Salomé is an altogether murkier proposition, especially in this version first staged by Lazarus Theatre in 2019. First written and performed in Paris, its English translation was initially banned from performance here – nominally because the Lord Chamberlain’s office prohibited stage depictions of Biblical characters, but given the highly sexualised charge of Wilde’s writing, that feels like it may have been a convenient cop-out.
Director Ricky Dukes adapts Wilde’s work, paring down the original dramatic personæ from 13 (plus an unspecified number of “slaves of Salomé”) to a more manageable six, while ensuring that any shock value audiences in 1890s Paris may have felt is replicated in 2021 South London.
Obsessive love is the order of the day here.

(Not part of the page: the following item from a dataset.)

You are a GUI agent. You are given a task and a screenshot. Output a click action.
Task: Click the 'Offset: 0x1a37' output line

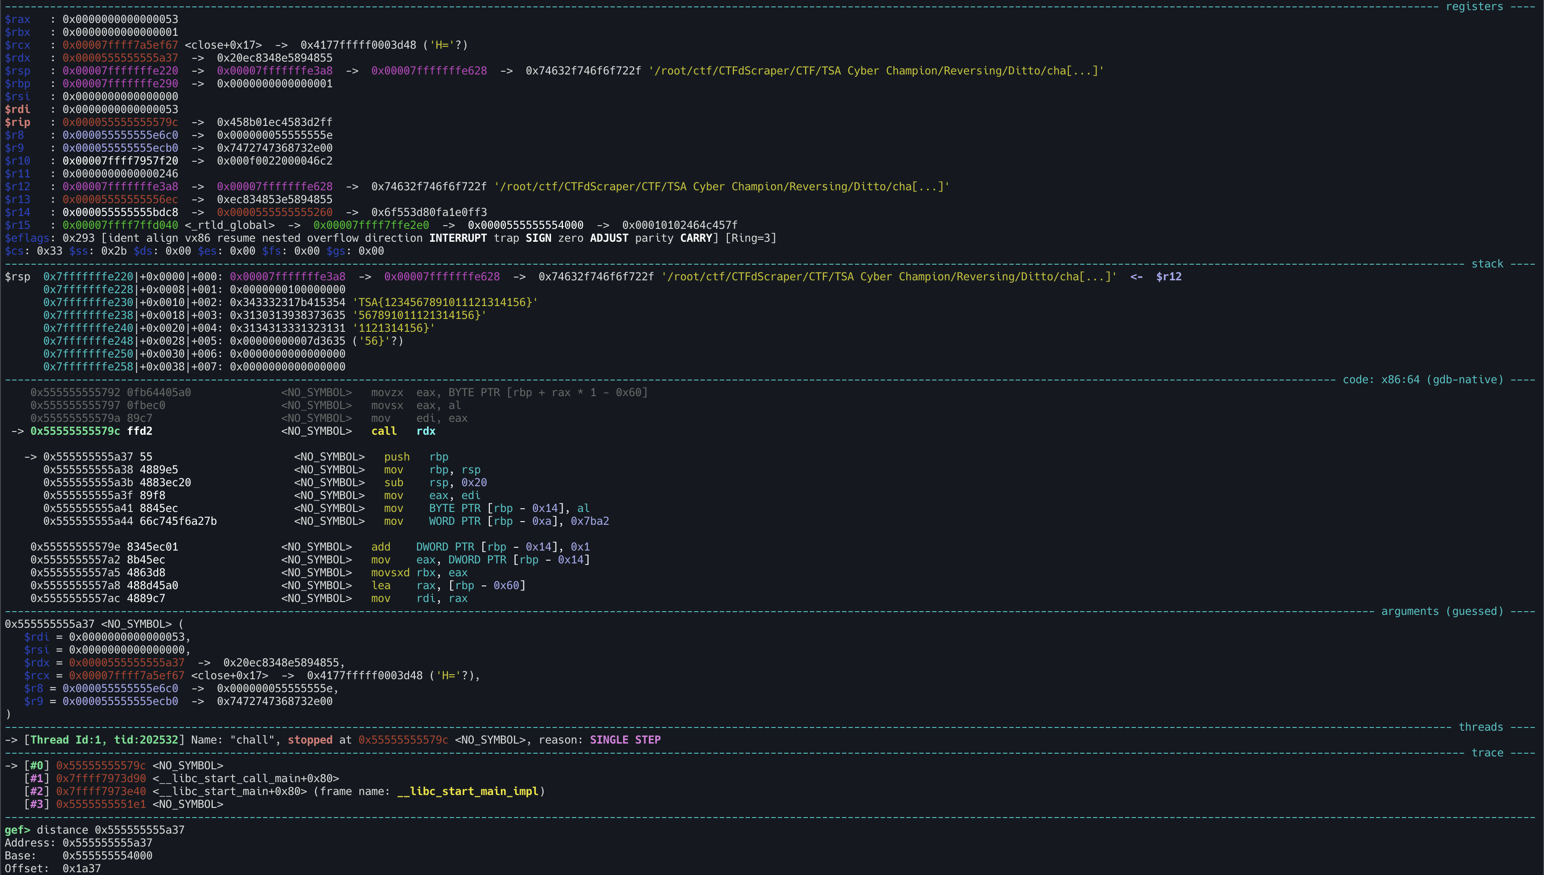53,868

Omi Mantri’s young soldier, having laid eyes upon Salomé (Fred Thomas), can speak of nothing else even though the target of his obsession refuses to acknowledge him. His impassioned pleas contrast with Prince Plockey as the prophet Jokanaan (known to our modern ears as John the Baptist), imprisoned in a well and who spends his time on the Southwark’s traverse staging pacing around designer Sorcha Corcoran’s set, a golden catwalk-cum-dinner table.
As the soldier obsesses over Salomé, so does Salomé over Jokanaan, who likewise refuses to engage. But then there is Herod, second husband to Salomé’s mother Herodias (Pauline Babula). There is a hint of Hamlet in this familial love triangle, albeit one in which Thomas’s forthright, self-aware Salomé would brook none of the dithering of the Danish prince. There is also less for Babula to work with as Herodias than she could have as Gertrude. In her hands, though, the queen’s often-silent presence feels anything but passive.
Jamie O’Neill gives us Herod as a handsome predator, whose own appetite for Salomé seems to have many motives, from sexual to political and beyond. With Salomé played by (and played as) a man, there is an inherent queerness to the whole reading of this version of play; but it also helps to emphasis the universality of his venal desire. He is mirrored by Thomas as Salomé, a young man in full knowledge of his sexual power and conditioned by a life of royalty to use it to its fullest.
The whole work is a shocking, beautifully visual feast. Salomé’s final scene, as he determines to kiss Jokanaan even after his execution, tops a production whose heady visuals and hypnotically repetitive dialogue deliver a dark, brooding work of art. One feels the darker side of Wilde, so far removed from Earnest, would approve.